Excerpted data START
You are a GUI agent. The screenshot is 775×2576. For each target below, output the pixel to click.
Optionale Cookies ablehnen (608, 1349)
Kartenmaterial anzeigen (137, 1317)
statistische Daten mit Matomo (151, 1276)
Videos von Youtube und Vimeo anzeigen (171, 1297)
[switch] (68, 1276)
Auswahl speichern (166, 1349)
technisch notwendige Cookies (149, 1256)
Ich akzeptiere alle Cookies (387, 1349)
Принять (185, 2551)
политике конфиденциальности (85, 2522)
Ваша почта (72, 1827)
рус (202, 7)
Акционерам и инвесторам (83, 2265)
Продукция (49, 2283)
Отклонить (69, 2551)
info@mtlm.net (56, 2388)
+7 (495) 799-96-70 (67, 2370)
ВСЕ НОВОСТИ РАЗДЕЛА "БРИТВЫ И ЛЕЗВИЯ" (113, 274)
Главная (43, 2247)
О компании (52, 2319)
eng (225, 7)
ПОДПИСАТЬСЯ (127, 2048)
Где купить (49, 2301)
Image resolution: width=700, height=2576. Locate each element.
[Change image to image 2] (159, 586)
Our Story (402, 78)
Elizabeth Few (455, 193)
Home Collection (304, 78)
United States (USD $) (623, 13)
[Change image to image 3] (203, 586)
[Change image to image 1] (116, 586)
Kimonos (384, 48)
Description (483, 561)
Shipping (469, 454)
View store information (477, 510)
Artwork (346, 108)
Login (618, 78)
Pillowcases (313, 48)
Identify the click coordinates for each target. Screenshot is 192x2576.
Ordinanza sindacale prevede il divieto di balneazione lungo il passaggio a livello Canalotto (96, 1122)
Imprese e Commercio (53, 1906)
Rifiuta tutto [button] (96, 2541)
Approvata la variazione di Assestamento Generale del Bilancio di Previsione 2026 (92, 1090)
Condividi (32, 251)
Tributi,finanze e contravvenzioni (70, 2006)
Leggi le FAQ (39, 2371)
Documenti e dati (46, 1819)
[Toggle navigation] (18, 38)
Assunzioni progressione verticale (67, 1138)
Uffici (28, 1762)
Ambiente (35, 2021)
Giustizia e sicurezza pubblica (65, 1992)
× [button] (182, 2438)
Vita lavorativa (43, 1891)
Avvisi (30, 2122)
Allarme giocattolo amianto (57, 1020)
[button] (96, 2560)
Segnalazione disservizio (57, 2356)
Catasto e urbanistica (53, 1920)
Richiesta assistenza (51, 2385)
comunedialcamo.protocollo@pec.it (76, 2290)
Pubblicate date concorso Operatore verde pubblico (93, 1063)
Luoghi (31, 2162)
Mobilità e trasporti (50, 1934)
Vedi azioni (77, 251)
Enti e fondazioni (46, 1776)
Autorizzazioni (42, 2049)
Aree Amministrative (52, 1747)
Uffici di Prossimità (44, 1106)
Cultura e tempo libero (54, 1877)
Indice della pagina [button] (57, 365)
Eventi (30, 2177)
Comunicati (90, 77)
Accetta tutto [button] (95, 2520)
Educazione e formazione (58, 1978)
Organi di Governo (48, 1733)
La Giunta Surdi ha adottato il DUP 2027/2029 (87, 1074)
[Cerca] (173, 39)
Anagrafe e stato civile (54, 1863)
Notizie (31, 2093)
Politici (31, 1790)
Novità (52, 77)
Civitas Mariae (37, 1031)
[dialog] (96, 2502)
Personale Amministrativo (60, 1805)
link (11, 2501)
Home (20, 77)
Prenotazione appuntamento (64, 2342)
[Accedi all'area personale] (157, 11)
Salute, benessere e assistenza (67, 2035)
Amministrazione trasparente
Excerpted data END
Return only the number of lines in the data above that hold the word "each".

Answer box:
3